Provided data:
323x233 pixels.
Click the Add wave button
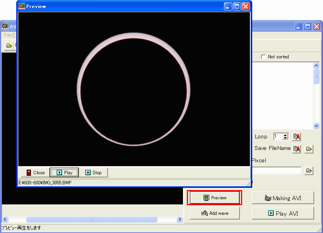(x=215, y=213)
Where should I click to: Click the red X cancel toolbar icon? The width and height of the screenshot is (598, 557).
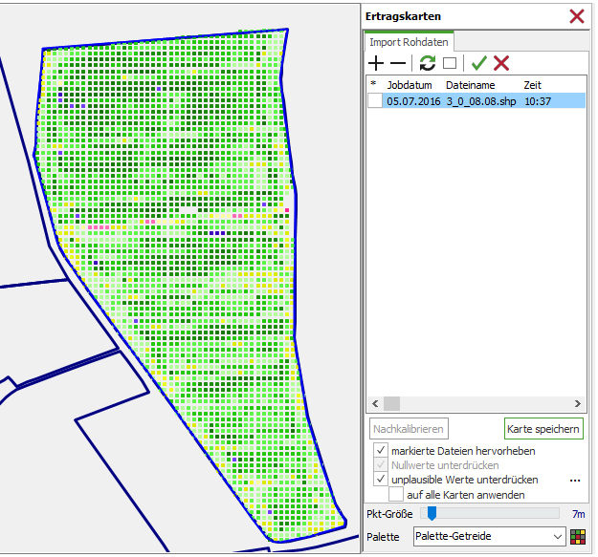pos(500,63)
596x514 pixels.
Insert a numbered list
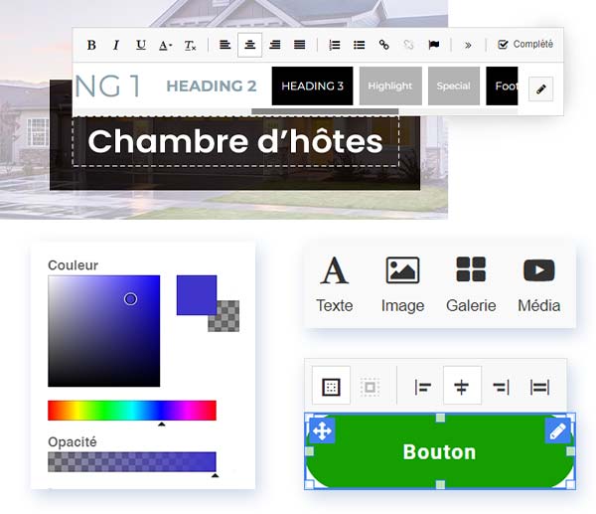pos(335,45)
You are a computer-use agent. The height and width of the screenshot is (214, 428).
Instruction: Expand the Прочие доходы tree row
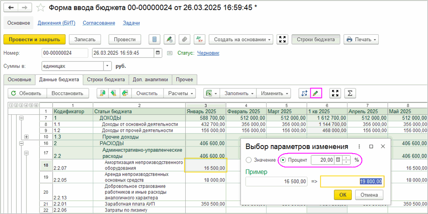point(27,137)
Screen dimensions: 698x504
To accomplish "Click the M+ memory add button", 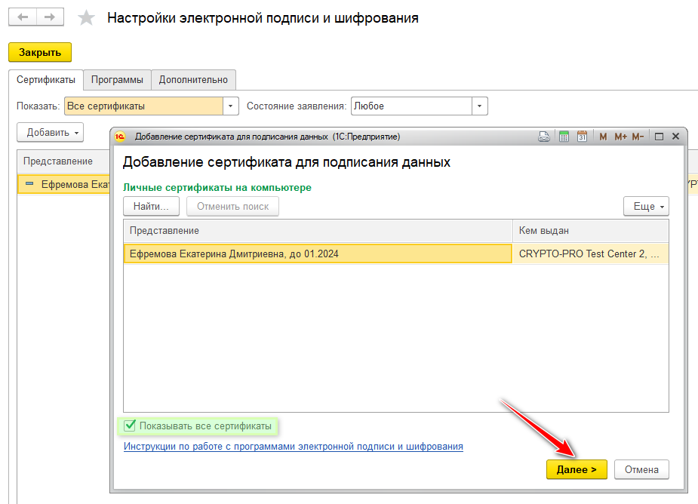I will [620, 137].
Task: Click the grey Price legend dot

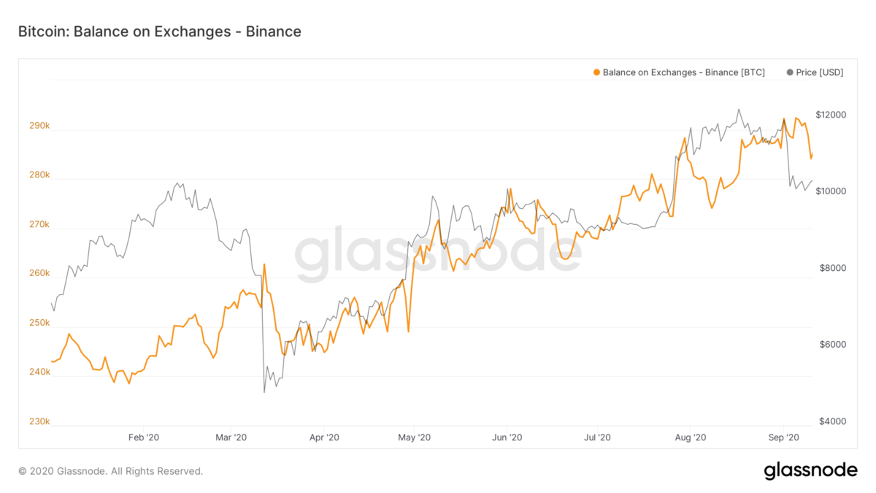Action: pos(790,72)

What this task involves:
Above are records; write out the lines from the one with "596x514 pixels." down to the one with "Screen dimensions: 698x504", exactly, leaving the pictures out.

Your response:
596x514 pixels.
Insert a numbered list
pos(335,45)
You are a computer-use agent. The height and width of the screenshot is (214, 428).
Instruction: Expand the Прочие доходы tree row
point(27,137)
Screen dimensions: 698x504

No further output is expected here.